Knowledge of Threat Analysis and Risk Assessment (TARA) methodologies, including Item TARAs and Architectural TARAs, is required. Familiarity with Software Bill of Materials (SBOM) and Hardware Bill of Materials (HBOM) for compliance and risk assessment is important. The ability to identify and mitigate risks from restricted software/hardware sources is necessary. Strong documentation and reporting skills for compliance audits are essential.

Service Delivery Requirements:

- Work within operational PCS risk and incident management to provide risk identification, investigations, and mitigation across vehicle and vehicle-related infrastructure systems.

- Lead and coordinate risk and requirements coordinators in the risk register, vulnerability tracking, and security incidents.

- Act as the primary coordinator and decision-maker during incident management.
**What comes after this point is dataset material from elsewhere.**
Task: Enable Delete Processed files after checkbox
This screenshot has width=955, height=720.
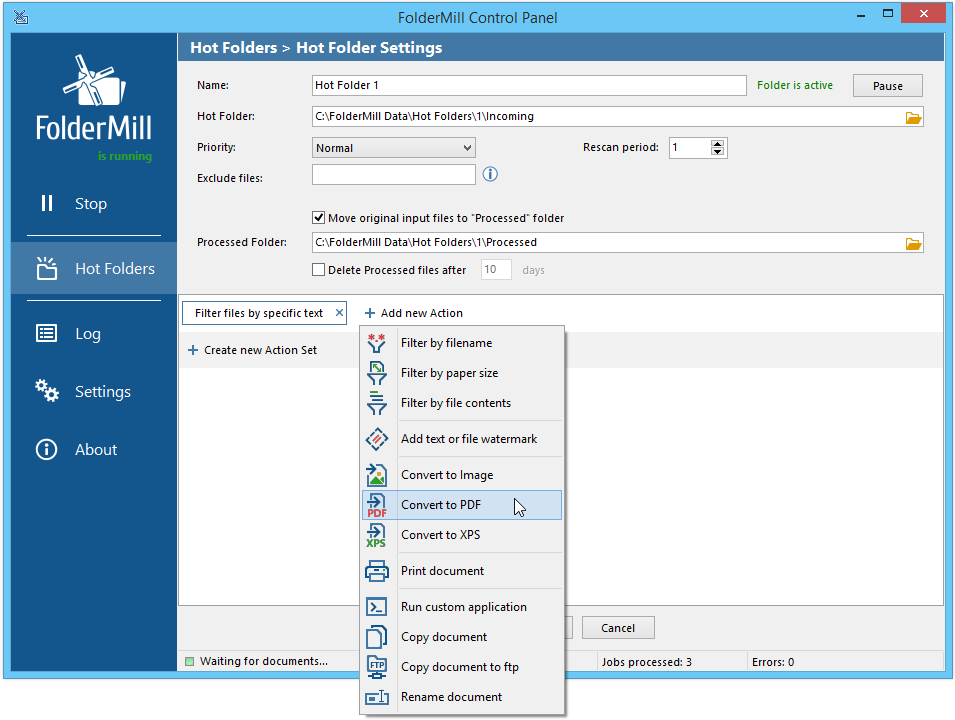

- Drive communication and collaboration with PCS Risk Coordinators across business units for unified and effective incident handling.

- Maintain timely and accurate communication with executive leadership, relevant stakeholders, and external parties as required.

- Oversee documentation of all incident response activities, ensuring compliance with regulatory and organizational requirements (e.g., UN ECE R155, ISO/SAE 21434).

- Review and validate ECU cybersecurity requirements and verification & validation artifacts; drive findings to closure with engineering.

- Support ECU teams with TARAs (Item & Architecture), facilitate sessions, update risk values/assumptions, recommend mitigations, and maintain the cybersecurity risk register.

- Manage compliance evidence and produce audit-ready documentation for ISO/SAE 21434 and UNECE R155.

Work Process:

Work to ensure the Cybersecurity Management System (CSMS) is fulfilled according to UNECE R155 regulation.

Substantive Industry Standards and Norms:

- UNECE R155

- ISO 21434

Technical Evaluation Criteria (KPI):

- Cybersecurity Requirements Coverage: 100% of ECUs reviewed and approved before design freeze.

- Compliance Evidence Readiness: ≥ 95% of projects with complete ISO/SAE 21434 & UNECE R155 work products ready for audit.

- Incident Responsiveness: Average resolution time ≤ 7 days for critical incidents.

- SLA Compliance for Risk & Vulnerabilities: ≥ 90% closed within defined SLAs.